Outside of owning up to his team’s actions and hinting the Browns started it, Tomlin declined to get into detail, saying only “we have some people going through appeals and so forth, I don’t want to jeopardize that in any way.”
More pressing for Tomlin than trying to assess blame is finding a way to get Pittsburgh (5-5) back on track following its worst performance since a season-opening 30-point loss to New England.
While the outside world fixated on the unprecedented punishment handed out by the league, Tomlin was more focused on the 59 minutes and 52 seconds that came before things got out of hand. Long before Garrett and Rudolph went at it, the Browns had beat up and beaten down the Steelers.
“It’s easy to seek comfort in that sidebar distraction and not talk about what really needs to be talked about from our perspective, is that we played a losing football game,” Tomlin said. “We didn’t execute well enough in all three phases to secure victory.”
Pittsburgh will try to stay in the playoff mix on Sunday at winless Cincinnati (0-10) but will likely do it without Pouncey, wide receiver JuJu Smith-Schuster and running back James Conner. The odds of Pouncey’s suspension being lifted completely are slim. Smith-Schuster is dealing with a concussion and Conner aggravated the shoulder injury that forced him to miss two games last month.

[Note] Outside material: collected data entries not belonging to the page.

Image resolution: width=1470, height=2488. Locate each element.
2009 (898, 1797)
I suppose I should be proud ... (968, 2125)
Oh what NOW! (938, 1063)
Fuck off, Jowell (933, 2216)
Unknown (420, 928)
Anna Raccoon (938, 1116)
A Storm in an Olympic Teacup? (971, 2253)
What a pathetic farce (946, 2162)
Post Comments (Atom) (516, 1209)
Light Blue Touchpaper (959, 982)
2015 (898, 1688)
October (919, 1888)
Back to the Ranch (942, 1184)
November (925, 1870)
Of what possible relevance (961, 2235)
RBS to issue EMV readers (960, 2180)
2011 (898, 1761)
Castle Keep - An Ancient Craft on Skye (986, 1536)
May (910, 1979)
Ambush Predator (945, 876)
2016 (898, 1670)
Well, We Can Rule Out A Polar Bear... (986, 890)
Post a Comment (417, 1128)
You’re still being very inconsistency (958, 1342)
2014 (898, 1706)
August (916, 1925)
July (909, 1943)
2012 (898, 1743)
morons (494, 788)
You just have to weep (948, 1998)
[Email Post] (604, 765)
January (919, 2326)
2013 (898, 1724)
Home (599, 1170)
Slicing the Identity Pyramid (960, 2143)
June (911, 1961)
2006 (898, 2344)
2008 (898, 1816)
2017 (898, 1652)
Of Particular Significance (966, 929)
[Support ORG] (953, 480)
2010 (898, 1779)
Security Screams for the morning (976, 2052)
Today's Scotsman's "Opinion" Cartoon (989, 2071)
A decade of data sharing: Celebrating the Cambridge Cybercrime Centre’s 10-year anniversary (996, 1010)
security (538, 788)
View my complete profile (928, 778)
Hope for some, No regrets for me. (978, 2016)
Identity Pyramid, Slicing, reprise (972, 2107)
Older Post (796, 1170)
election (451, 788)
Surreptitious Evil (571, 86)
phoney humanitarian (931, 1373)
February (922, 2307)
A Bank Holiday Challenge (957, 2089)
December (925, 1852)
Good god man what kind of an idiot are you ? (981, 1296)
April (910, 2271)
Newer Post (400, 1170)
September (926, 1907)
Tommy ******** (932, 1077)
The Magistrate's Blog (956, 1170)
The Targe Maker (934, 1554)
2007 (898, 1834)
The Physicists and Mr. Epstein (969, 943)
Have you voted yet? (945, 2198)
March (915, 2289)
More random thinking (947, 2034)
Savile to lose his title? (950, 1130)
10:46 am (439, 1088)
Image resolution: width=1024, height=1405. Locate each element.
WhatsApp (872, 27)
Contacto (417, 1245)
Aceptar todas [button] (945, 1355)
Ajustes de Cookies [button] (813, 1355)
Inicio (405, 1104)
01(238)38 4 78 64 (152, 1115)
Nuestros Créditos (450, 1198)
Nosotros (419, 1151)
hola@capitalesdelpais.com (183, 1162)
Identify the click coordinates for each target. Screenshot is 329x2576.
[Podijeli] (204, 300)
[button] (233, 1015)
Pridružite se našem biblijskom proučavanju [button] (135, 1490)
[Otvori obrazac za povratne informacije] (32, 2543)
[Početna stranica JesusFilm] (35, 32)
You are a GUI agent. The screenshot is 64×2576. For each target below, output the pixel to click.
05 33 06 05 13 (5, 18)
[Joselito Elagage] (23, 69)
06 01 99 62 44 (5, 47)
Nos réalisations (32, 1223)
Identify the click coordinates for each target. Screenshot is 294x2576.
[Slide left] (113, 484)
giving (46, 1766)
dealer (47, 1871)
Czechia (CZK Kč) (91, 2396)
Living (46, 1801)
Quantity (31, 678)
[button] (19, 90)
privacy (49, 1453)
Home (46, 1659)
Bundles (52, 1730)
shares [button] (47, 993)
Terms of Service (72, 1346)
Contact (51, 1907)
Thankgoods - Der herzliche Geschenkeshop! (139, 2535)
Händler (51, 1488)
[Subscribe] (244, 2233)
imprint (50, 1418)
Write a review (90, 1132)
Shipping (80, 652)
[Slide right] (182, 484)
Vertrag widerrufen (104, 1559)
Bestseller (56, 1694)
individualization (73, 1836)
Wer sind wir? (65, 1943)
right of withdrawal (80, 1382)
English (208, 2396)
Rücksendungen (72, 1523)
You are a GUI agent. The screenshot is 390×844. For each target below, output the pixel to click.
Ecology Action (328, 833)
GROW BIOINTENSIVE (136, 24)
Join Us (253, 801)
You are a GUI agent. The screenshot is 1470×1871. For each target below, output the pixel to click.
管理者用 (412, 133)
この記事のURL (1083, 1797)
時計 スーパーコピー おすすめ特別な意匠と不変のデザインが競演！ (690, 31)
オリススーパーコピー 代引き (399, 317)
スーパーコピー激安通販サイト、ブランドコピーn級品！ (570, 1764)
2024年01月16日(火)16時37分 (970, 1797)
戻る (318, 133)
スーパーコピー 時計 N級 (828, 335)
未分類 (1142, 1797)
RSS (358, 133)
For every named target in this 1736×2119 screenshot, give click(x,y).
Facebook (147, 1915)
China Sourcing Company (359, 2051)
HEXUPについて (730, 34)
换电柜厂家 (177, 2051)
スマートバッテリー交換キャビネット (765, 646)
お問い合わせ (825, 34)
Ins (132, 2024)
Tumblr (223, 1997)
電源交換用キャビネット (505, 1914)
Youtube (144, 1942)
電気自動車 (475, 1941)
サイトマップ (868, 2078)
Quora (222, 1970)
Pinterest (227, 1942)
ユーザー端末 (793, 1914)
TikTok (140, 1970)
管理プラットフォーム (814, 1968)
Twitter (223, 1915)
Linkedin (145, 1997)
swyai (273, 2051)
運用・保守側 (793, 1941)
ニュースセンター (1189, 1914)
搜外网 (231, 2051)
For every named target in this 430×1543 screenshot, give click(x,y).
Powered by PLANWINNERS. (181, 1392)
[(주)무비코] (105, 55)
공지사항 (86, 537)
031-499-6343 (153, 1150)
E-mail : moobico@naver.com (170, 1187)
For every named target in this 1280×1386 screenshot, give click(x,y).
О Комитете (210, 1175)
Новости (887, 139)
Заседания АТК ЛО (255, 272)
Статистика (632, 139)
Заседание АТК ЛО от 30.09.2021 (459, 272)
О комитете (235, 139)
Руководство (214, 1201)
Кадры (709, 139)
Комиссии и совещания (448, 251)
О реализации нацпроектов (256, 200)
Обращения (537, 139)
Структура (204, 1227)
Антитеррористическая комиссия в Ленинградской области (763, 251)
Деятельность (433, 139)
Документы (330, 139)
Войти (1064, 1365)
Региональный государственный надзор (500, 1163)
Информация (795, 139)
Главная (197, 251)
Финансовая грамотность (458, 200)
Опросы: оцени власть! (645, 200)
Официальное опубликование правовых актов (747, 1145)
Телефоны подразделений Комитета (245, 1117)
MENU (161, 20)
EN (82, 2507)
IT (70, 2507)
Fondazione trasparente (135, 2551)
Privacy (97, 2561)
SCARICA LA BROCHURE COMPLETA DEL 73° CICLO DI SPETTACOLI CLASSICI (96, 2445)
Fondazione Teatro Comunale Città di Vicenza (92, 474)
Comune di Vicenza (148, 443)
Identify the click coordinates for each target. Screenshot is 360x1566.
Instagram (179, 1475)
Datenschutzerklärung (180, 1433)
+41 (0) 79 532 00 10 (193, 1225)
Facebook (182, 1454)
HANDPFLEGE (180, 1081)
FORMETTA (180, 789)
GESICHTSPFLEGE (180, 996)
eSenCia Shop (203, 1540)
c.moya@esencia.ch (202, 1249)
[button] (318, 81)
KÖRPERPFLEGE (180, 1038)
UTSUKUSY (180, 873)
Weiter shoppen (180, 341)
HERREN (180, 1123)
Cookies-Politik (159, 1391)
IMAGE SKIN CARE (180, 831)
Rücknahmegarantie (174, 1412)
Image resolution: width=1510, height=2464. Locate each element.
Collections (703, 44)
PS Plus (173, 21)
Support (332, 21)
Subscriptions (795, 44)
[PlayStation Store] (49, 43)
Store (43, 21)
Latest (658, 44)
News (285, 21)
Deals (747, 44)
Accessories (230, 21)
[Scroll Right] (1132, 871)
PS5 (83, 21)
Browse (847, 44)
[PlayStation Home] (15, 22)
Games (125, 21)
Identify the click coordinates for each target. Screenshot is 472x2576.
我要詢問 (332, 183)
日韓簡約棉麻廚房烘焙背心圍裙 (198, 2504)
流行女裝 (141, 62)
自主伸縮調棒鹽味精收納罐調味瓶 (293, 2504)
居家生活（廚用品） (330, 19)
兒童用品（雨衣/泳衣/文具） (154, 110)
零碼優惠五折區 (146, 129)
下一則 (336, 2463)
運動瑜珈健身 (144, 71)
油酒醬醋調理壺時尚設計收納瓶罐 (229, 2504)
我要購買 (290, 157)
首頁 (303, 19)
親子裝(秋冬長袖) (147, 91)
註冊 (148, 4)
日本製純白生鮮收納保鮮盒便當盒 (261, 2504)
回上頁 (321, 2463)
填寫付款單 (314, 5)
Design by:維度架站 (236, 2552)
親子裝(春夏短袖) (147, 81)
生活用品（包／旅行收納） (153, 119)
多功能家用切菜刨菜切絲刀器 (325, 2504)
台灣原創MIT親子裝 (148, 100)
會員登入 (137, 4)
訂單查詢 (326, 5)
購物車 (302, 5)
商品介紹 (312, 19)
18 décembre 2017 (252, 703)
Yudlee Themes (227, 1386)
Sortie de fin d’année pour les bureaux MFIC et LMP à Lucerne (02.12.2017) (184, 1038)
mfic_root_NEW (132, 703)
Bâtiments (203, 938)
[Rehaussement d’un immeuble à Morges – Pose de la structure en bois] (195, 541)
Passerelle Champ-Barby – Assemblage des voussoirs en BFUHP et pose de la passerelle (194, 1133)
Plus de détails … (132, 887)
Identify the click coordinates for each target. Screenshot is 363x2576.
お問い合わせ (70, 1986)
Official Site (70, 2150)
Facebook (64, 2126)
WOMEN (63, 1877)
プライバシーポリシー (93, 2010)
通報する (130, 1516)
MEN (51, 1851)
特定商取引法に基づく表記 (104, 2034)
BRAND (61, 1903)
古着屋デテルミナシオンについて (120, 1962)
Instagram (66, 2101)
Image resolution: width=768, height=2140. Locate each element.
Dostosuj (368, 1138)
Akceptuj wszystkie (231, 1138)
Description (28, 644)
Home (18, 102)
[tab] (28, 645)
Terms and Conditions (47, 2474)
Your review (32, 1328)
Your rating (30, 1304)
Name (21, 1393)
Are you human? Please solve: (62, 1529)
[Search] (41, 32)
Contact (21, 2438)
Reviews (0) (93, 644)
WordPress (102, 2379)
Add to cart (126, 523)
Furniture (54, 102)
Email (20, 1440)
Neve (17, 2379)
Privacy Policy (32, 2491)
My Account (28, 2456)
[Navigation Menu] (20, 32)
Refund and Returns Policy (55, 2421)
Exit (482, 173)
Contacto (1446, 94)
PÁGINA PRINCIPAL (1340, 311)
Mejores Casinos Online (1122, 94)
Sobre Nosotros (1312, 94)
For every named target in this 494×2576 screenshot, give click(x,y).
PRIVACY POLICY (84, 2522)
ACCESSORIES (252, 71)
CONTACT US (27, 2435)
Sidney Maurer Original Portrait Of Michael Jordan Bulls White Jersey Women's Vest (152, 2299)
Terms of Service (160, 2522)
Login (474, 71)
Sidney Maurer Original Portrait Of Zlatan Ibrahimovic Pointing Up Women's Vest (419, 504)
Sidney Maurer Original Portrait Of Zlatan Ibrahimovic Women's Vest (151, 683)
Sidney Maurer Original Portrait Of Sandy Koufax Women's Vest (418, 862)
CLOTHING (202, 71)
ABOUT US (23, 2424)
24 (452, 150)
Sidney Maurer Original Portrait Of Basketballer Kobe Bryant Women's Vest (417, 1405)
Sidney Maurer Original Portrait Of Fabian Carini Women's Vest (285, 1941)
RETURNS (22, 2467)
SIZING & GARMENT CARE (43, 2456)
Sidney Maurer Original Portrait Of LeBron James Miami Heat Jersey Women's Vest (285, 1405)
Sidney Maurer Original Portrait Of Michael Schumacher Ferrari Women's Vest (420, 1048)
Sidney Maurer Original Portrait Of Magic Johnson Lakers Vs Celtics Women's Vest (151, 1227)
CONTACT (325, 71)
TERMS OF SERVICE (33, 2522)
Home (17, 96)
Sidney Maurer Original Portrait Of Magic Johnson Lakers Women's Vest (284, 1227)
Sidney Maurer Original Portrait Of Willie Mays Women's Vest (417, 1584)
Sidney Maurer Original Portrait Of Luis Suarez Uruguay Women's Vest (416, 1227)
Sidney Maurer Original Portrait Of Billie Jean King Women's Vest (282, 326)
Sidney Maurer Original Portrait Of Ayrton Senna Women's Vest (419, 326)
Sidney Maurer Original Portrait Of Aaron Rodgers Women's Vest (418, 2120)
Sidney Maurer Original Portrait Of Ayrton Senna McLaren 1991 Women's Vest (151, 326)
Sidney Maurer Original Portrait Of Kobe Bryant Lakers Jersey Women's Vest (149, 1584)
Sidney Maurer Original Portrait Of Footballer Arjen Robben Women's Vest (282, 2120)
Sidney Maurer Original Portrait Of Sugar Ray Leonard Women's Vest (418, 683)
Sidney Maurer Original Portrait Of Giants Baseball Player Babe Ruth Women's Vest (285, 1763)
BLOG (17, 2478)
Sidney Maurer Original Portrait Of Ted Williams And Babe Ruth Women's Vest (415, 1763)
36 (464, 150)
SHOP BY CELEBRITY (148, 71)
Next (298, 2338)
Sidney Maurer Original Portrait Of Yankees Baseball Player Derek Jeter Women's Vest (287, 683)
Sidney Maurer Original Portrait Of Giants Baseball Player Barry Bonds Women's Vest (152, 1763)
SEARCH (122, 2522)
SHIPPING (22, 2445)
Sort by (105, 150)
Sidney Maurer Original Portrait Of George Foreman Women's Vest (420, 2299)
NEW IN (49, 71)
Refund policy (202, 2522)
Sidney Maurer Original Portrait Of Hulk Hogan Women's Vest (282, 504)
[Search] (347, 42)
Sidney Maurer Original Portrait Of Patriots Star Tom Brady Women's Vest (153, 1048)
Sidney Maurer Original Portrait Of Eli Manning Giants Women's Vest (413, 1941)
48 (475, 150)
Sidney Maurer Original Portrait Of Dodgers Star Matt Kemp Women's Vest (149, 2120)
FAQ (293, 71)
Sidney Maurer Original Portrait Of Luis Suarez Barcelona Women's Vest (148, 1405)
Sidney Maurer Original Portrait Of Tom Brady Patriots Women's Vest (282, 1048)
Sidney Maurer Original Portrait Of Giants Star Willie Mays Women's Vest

Rookie running back Benny Snell Jr. could return after missing a month with a knee injury, but even if he’s able to play Pittsburgh’s skill position group remains a mish-mash of players, most of whom began the season far down the depth chart either with the Steelers or elsewhere. Pittsburgh signed rookie wide receiver Deon Cain and rookie running back Kerrith Whyte Jr. — both practice squad players with other teams — to the 53-man roster earlier this week. There’s a chance one or both could be on the field Sunday.
“The bottom line is our jobs is to win games regardless of circumstance and so that’s our focus,” Tomlin said. “I really don’t spend a lot of time crying over who’s available or who’s not available. It’s as much a part of the game as blocking and tackling. If you’re a competitor like we as coaches are competitors, that fires you up. You want to smile in the face of adversity and deliver and so that’s our focus.”